If the socket or application limit is reached and the application
attempts to read another message over this socket, the application
will be blocked, making it look like there is no message available
to read even if there are messages to read. Once the current time
interval expires, if there is a message available to read, the
application will be posted and passed the message. Traffic limiting
has the ability to control the rate at which input messages are
given to an application and does so without any changes required
to the application program. Similar to connection limiting, traffic
limiting is also valuable for overload situations where the traffic
rate is much higher than normal, and for intentional floods as
part of a DoS attack aimed at trying to take down the server.
Traffic limiting has additional benefits in that it can be used
for UDP applications as well as TCP applications. For TCP applications,
no messages are lost, even if the traffic limits are exceeded.
For UDP applications, if messages arrive faster than they are
allowed to be given to the application (based on the defined traffic
limits) and the socket receive buffer fills up, some input messages
may be lost. This is consistent with UDP behavior because even
if you do not use traffic limiting, messages can arrive faster
than the UDP application reads them, and if the socket receive
buffer becomes full, some input message are lost.
You Cannot Put 10 Pounds in a 5-Pound Bag!
We have seen that TPF has methods for controlling the rate
at which traffic flows from clients to the TPF server, but what
about traffic flowing from the server to a client? For TCP sockets,
the remote client controls the rate at which traffic flows from
server to client. This is based purely on the available resources
of the client node, but there are other factors to consider. For
example, just because the client says that it is ready for 100
K of data from the server, that does not mean the network can
handle a burst of traffic that large.
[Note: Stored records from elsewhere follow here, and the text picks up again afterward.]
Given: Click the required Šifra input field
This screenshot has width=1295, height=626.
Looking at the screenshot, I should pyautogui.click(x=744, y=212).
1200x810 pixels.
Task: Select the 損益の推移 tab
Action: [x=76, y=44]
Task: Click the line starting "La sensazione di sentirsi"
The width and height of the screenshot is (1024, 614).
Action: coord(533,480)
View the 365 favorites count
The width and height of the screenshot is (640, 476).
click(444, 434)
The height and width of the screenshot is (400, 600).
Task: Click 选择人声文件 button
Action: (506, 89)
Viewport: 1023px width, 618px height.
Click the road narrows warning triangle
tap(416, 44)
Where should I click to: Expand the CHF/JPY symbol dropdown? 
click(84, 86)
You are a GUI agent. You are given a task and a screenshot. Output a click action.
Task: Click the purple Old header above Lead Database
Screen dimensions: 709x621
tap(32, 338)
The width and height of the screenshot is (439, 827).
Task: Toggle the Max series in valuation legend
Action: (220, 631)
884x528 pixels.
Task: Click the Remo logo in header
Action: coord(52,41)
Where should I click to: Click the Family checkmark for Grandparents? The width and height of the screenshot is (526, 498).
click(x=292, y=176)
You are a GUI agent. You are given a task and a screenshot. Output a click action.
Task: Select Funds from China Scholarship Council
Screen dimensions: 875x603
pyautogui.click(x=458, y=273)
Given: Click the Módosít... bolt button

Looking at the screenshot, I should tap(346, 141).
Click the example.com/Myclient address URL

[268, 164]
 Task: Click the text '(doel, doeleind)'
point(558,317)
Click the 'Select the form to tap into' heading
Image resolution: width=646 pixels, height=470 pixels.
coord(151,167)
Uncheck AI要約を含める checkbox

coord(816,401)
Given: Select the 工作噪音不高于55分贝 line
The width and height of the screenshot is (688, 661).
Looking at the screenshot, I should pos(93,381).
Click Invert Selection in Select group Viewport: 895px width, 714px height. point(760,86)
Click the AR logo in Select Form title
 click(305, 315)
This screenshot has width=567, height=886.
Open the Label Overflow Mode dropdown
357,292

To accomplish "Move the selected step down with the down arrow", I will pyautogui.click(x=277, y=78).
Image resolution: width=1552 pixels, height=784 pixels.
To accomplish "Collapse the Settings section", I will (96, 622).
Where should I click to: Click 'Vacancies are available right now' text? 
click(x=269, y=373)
If the network cannot handle
the data rate, the server needs to slow down the rate at which
it sends data. TPF has congestion control built into the TCP layer
based on RFC 2001. TPF has also implemented TCP congestion avoidance
mechanisms. Congestion control is reactive while congestion avoidance
is proactive. What does that mean?
Let's say that snow is falling and my sidewalk is getting slippery.
If I were purely reactive, I would wait until someone slipped
and fell, and then shovel some snow off the sidewalk. Next, I
would wait until the next person fell and then shovel more snow.
If I were proactive, I would see the snow building up and would
start shoveling before anyone has fallen in an effort to reduce
the likelihood that anyone does fall. Similarly, TCP congestion
control (reactive) waits for problems to occur (packets to become
lost in the network) and then takes action (reduces the rate at
which data is sent). TCP congestion avoidance (proactive) monitors
the round-trip times (RTTs) of messages to anticipate when congestion
is likely to occur and takes action before any packets
are lost. Congestion control mixed with congestion avoidance is
a powerful combination. It greatly reduces packet loss and increases
end-to-end throughput.
What Is This, a Television Mini-Series?
This concludes part 1 of our discussion about the capabilities
of the TCP/IP native stack that differentiates TPF from other
platforms. This article touched on high availability, load balancing,
sharing sockets, security, and methods for controlling traffic
flowing in and out of TPF. Part 2 will follow in a subsequent
TPF Systems Technical Newsletter edition and discuss performance,
advanced socket features available to TPF applications, and the
many diagnostic tools that are available.